I have a version of the debug tool that can edit the ConfState (with SaveSnapshot()) which includes the raft members, and have run it on a copy of the w/ directory - but I do not know what else to do to properly run the raft machine (eg: what to give --snap in the debug tool)

All I want is to get the group up enough that I can run a full export of what is there already, and I will rebuild the cluster from that.

Ok well after 40h of dgraph outage my team and I were able to apply enough patches to dgraph to get it to get up and export.

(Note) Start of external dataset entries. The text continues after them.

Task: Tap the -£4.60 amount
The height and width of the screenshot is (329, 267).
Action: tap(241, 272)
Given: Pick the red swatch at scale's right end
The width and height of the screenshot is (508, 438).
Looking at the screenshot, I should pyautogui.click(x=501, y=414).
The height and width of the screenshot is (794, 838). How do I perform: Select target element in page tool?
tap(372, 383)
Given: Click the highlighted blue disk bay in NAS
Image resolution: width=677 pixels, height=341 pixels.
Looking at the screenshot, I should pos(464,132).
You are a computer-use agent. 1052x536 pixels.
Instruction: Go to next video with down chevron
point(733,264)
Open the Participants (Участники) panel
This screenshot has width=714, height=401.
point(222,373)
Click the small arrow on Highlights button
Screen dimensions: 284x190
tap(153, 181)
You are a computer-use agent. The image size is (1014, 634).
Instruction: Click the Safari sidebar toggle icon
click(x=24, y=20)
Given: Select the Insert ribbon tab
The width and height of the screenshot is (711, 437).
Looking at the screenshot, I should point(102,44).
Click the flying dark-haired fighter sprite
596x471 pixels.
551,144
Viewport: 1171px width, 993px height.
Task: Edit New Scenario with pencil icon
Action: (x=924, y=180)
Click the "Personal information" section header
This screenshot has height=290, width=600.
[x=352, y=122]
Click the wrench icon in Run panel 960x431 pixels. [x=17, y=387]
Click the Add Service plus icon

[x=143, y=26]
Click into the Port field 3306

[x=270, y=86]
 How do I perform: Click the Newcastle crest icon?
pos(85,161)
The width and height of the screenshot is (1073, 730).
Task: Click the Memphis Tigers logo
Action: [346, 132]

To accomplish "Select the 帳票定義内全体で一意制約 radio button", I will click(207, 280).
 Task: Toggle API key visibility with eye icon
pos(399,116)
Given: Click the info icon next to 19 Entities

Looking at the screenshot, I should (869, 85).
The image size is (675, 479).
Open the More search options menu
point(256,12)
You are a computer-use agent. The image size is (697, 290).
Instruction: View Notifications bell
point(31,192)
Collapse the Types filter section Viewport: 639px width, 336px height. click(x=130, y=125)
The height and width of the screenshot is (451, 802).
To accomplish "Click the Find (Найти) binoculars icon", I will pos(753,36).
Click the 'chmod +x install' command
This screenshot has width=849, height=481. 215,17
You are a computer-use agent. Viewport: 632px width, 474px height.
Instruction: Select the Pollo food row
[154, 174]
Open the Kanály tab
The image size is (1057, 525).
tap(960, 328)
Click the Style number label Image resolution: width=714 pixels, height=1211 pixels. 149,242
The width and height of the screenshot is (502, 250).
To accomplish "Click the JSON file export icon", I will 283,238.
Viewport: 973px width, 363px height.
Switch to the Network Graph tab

If ever anyone from dgraph looks at this:

  • we wrapped the raftwal storage interface with one that would not produce raft peers that were removed according to the membership. This allowed raft elections to succeed.
    • the issue really is that the custom raftwal implementation (or something) was not removing peers that were removed using the removeNode endpoint, though the dgraph side (not etcd/raft side) of things knew these peers were correctly removed.
    • fundamentally the change we applied may be a ok safeguard if it is implausible to figure out why the peers were not being removed from storage in the first place.
  • after this, we were stalled on that group with tens of thousands of transactions (at least to its point of view) away from a usable readTS. This was very confusing but made it so that only best-effort queries were succeeding, and only if you hit a member of that group directly. It did not appear that it was making progress on advancing that timestamp for some reason.
  • we then applied another patch that allowed an export to be taken without waiting for readTS to be the latest according to the zeros. This allowed a full cluster export to succeed, where before it would wait indefinitely on reaching a current readTS.
    • we probably lost some changes in the wal on that group, but after a couple of days of partial downtime, we had to go for a slightly destructive solution over none at all.
  • after all of the above, I was able to use the export to rebuild the 12node cluster.

All in all, this was a massive pain, quite unfortunate we had to read dgraph code for 2 days to attempt to figure it out ourselves.